LOOKING AHEAD to the future of Scottish agriculture in a post-Brexit environment, concerns have been raised over future funding for research and development within the industry.

Are Scottish farmers doing enough to productively utilise their land? Could we ever see a change in policy which could legalise genetic modification? Professor Derek Stewart, business sector lead for agri-food at the James Hutton Institute shared with us his thoughts on what the future may hold for Scottish farmers.

What are some of the biggest challenges to food and environment security here in Scotland?

Brexit aside, the environment is in constant flux. Scotland has some of the best farmers in the world but the increase in extreme events, this year’s prolonged cold snap at the start then heatwave the summer, have impacted on the yield of many crops and the duration of the flowering and harvest periods. These factors are beyond the ability of farming to control, with conventional crops, bred for, and trialled in, optimum conditions. We need a concerted research effort, through co-construction with farmers, to create crops that are more plastic in their response to enduring these extremes and still deliver yields at, or better above, our current best.

Are farmers doing enough in terms of sustainable and productive land-use?

This has to be a long game, as sudden shift from what one may call conventional to sustainable practises could, if done without the scientific evidence be potentially disastrous.

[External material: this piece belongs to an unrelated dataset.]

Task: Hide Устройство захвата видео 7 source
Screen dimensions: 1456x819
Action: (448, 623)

However, the James Hutton Institute (and others), hand in hand with farmers, are exploring how we can shift to these sustainable solutions. These include green margins, no-till (weeding) diversity of cover crops, dual cropping, green manures, managing the ecosystem to ensure pollinators flourish etc. With this there is a committed effort at the fundamental side to explore the factor underpinning nutrient uptake and efficiency with the plan to use less applied PKN. One thing worth considering for UK agriculture is an expansion into protein crops to both deliver Nitrogen into the soil but also to create a sustainable route to dietary protein for the consumer. We are seeing a significant upswing in the flexitarian diet with people taking a more environmentally sustainable approach to what they eat by reducing their meat consumption. This non-meat protein needs to deliver everything meat did in a meal: the sensory experience, nutrition, etc., as well as being sustainable.

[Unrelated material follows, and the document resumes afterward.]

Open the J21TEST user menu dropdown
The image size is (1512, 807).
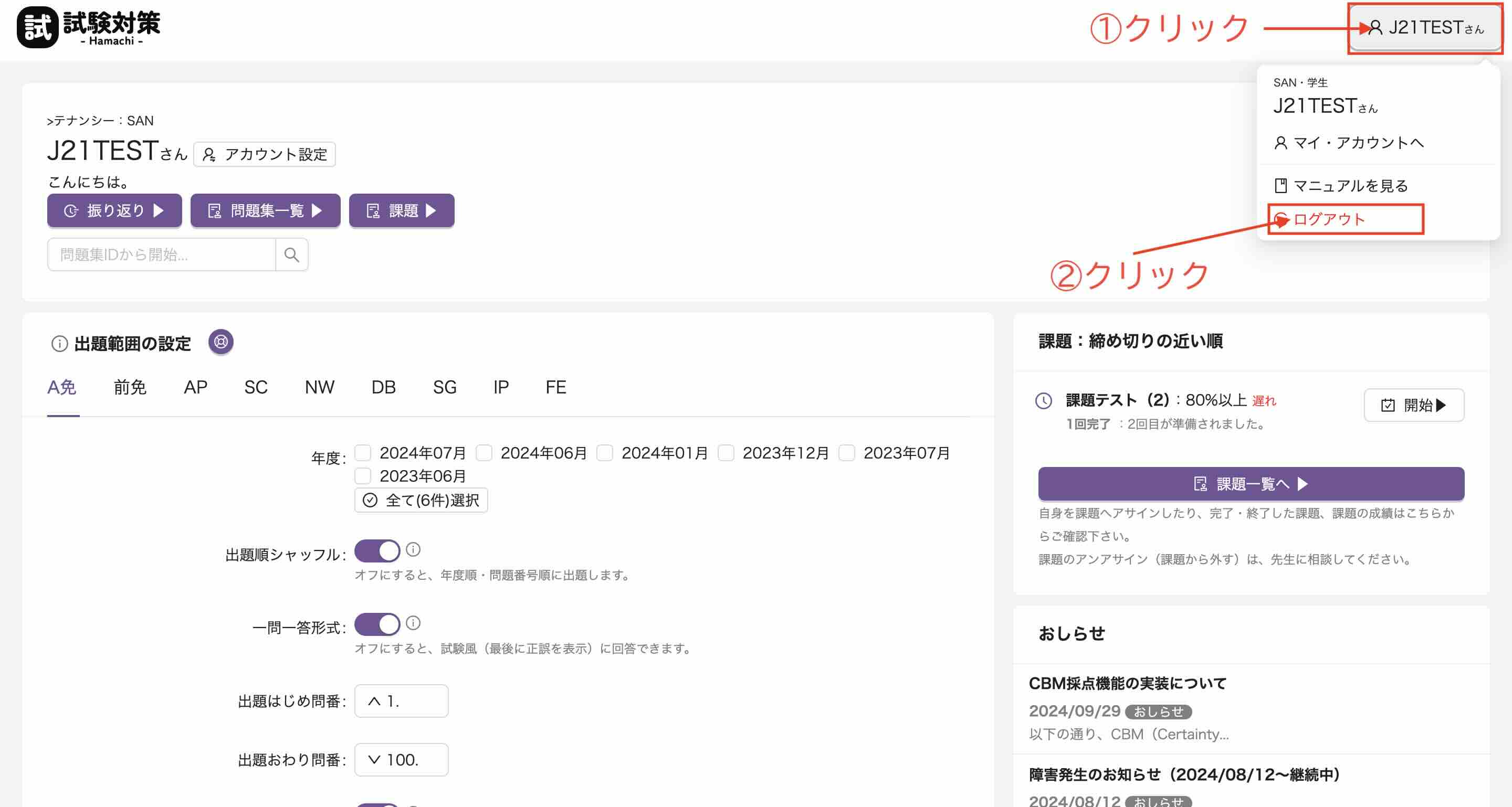pos(1425,28)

Post-Brexit there are financial concerns from research institutes as many receive funding through the European Union. Has there been a commitment from the Scottish Government to invest in research centres like the JHI or can you foresee this as an issue?

The UK government has committed to the EU programme until 2020, and this is the same as any other government. The Scottish Government make no bones about wanting to continue as part of Europe, and indeed our partners in there want to continue to collaborate with us: we are viewed as excellent agricultural scientists that can deliver international science and local solutions. Beyond 2020 it is difficult to make predictions and the current geopolitical situation does not help. However, we (Scottish and UK) scientists continue to lobby at every opportunity we can, and through case studies identifying the benefits to be had to Scotland, the UK and EU from being part of the EU research effort, we hope to ensure this will be so.

GM is currently banned in Scotland – what are your thoughts, and can you envisage a time scale where the JHI could run field trials or grow GM crops?

The James Hutton Institute’s position is that GM crops have the potential to increase crop production and feed a growing population using fewer chemicals and energy as well as to increase their resilience to the effect of climate change. Hutton scientists use this technology as a research tool to better understand gene function in plants to benefit economic growth, the environment and to enhance social wellbeing both within Scotland and globally. The Institute would only advocate commercialisation of GM plants in Scotland (or elsewhere) in compliance with the prevailing laws and is fully committed to advancing public knowledge on new plant breeding technologies, such as gene editing.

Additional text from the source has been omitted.